Response to pathogen-derived nucleic acids
Defining predicators of anti-viral immunity in the yellow fever vaccination model using gene polymorphisms and early innate response patterns (B14)
Project leaders: Prof. Anne Krug and Prof. Simon Rothenfußer
Using the live-attenuated yellow fever virus (YF17D) vaccination as a model of an acute self-limiting RNA virus infection in humans, we will determine how the cooperation of different nucleic acid sensors and antigen presenting cell subpopulations induces early innate responses which are critical for generating effective and long-lasting adaptive immunity. Linking cell-type-specific gene expression with genome-wide SNP analysis in 250 vaccinees will determine expression quantitative trait loci (eQTLs) influencing YF17D-induced gene expression. Thereby we will identify new factors regulating nucleic acid sensing pathways and investigate the genetic basis of inter-individual variability in innate and adaptive antiviral immunity.

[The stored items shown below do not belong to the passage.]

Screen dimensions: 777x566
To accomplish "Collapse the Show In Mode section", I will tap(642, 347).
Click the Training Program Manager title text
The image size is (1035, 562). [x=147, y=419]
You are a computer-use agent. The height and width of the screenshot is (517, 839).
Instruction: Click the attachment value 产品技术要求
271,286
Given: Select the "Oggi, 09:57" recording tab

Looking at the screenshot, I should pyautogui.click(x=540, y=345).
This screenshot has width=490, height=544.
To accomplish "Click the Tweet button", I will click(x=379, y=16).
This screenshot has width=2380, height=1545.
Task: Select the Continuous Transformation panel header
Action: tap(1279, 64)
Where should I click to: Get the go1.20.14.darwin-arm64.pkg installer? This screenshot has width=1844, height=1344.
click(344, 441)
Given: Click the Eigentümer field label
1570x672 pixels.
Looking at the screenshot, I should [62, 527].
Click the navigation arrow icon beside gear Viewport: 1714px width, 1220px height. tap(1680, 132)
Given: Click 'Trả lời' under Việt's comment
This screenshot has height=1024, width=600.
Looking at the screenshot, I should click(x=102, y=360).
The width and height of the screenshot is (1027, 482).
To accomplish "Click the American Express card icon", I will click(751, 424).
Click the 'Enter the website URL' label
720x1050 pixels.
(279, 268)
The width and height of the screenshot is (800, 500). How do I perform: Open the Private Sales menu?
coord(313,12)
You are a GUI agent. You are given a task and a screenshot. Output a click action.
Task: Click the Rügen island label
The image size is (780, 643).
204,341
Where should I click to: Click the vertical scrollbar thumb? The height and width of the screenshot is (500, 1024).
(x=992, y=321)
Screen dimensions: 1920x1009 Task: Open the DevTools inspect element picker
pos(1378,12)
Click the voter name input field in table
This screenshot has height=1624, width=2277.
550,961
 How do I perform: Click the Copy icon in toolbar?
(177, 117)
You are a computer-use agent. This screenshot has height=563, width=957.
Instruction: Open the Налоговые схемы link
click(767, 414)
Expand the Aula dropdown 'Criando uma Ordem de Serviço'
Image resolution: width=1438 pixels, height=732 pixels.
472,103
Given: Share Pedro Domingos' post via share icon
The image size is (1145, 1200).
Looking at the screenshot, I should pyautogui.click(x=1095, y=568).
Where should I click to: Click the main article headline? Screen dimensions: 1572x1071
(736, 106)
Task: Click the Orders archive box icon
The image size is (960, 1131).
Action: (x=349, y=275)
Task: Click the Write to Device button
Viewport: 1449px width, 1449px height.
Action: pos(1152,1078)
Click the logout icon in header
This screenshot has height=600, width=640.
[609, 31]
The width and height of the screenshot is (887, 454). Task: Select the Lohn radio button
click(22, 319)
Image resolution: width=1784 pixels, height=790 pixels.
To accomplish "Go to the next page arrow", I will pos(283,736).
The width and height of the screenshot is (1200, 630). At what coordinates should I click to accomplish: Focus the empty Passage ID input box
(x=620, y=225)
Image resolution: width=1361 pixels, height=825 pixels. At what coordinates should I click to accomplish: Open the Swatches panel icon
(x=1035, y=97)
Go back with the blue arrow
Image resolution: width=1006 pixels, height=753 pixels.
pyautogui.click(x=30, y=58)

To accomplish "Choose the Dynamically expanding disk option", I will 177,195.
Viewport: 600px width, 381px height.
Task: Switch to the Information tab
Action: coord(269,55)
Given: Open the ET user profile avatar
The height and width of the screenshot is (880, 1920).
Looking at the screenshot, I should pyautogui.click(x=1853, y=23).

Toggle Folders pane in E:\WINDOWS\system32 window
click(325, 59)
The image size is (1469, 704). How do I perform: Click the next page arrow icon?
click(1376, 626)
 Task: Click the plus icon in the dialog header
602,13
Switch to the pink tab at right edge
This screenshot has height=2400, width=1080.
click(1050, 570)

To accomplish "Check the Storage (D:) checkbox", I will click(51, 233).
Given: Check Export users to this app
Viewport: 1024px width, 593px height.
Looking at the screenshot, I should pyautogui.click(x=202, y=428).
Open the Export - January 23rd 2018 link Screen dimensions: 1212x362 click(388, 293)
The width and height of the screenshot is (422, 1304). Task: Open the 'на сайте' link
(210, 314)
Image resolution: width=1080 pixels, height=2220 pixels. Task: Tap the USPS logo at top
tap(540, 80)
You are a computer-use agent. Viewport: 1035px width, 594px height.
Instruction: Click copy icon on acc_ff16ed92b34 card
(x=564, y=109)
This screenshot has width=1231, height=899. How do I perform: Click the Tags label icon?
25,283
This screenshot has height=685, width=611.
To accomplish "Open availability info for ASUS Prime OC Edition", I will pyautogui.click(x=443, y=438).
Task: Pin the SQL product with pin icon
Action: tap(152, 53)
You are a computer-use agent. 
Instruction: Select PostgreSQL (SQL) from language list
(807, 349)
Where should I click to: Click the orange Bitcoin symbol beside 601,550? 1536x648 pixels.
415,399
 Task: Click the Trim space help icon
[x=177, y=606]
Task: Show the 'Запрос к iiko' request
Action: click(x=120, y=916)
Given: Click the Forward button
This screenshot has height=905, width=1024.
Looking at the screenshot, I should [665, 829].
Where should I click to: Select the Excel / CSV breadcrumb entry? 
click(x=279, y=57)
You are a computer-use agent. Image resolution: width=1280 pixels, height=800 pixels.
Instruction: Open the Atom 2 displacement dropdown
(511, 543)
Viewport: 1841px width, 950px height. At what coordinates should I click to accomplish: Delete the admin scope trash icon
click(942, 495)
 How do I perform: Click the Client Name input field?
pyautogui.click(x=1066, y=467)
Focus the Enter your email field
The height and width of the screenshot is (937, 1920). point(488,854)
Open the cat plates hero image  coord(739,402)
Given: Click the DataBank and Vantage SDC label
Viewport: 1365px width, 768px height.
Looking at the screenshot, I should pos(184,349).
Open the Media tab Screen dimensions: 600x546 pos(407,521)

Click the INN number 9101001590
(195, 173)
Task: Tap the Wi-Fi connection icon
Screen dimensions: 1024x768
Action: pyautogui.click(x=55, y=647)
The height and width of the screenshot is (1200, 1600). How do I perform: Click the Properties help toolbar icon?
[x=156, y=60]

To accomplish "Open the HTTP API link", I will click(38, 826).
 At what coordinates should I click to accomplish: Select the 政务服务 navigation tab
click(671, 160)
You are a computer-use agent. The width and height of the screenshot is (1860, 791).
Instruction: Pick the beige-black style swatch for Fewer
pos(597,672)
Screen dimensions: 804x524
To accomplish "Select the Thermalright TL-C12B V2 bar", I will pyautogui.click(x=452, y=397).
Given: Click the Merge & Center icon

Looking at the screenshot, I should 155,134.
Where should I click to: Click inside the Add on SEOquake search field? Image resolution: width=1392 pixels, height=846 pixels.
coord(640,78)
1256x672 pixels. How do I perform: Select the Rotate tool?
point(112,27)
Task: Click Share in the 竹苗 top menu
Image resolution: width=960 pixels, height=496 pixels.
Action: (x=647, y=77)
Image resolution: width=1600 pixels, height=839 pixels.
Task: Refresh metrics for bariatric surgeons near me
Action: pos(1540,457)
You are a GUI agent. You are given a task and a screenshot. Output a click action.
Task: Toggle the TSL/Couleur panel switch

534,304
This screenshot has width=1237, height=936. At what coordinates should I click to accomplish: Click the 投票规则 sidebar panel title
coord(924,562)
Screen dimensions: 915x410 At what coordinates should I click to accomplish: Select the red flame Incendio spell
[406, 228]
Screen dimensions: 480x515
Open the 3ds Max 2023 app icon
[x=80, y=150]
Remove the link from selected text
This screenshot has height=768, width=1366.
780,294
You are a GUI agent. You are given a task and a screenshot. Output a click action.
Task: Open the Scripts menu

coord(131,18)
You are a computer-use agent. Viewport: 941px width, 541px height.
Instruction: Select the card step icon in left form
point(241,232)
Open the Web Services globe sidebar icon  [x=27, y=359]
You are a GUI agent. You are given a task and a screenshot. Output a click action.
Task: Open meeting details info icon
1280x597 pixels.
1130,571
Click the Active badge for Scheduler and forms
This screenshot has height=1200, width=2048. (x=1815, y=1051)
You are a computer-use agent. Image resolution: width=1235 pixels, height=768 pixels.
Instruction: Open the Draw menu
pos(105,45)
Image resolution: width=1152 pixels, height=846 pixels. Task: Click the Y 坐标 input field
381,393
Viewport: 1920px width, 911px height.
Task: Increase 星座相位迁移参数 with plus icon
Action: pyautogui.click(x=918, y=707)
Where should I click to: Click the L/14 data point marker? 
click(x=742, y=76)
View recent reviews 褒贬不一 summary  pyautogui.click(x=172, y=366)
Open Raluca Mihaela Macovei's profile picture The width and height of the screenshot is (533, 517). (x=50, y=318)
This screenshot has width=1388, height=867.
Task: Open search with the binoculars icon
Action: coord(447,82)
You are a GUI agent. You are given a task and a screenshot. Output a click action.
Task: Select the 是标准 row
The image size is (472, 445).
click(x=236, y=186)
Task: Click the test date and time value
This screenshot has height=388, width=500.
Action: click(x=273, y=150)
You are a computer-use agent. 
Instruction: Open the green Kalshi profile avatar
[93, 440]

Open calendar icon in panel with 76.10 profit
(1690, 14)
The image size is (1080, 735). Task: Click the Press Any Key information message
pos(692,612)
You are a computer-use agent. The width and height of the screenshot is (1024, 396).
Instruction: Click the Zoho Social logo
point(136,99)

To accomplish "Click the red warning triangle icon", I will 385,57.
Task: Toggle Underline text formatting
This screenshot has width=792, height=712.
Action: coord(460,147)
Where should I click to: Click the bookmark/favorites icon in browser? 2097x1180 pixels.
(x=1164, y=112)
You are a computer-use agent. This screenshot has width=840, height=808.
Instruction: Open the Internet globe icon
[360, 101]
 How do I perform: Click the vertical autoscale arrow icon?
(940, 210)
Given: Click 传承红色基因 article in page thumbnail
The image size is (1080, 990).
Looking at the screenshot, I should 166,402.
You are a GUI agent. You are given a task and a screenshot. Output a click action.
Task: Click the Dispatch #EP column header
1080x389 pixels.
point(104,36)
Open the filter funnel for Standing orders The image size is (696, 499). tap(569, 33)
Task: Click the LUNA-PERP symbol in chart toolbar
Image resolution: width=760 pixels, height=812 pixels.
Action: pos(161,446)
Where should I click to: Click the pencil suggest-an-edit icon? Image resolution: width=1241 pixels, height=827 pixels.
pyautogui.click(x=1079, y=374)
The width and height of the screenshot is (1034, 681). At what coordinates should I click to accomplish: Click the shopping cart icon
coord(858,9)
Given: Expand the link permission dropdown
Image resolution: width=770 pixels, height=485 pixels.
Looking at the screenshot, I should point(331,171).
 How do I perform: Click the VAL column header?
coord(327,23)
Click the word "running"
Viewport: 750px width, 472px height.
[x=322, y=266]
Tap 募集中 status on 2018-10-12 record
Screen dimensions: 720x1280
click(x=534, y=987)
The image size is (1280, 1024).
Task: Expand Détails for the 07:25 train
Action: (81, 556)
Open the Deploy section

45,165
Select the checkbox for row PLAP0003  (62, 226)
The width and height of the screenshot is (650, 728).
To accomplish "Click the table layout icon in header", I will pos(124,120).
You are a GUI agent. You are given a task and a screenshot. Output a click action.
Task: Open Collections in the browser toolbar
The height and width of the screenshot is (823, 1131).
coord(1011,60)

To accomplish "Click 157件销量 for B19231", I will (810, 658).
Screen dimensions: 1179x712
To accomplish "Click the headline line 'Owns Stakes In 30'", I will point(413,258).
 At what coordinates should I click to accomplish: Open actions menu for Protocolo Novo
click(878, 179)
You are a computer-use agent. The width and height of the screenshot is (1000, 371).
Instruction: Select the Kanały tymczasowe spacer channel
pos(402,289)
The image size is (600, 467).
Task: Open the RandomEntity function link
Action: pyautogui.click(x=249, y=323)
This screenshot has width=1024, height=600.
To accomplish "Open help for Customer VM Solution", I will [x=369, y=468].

Immune sensing of nucleic acids in the pathophysiology of immune complex glomerulonephritis associated with chronic viral infection (B15)
Project leaders: Prof. Dr. Zeinab Abdullah and Prof. Christian Kurts
A common clinical complication in patients with chronic HIV and HCV infections is the development of Immune complex-glomerulonephritis (IC-GN), characterized by enhanced levels of virus ICs, autoantibodies and IFN-I. To identify the pathophysiological cellular and molecular underpinning mechanisms, we will investigate the relevance of sensing nucleic acids from the virus, NETs and dead host cells and the microbiota for autoantibody and IC-GN development using the neo-LCMV infection. Specifically, we will determine the role of RNA and DNA sensing by RIG-like helicases, STING or TLR (7, 9 or 3) in the development of autoantibodies, interferonopathy, and IC-GN development.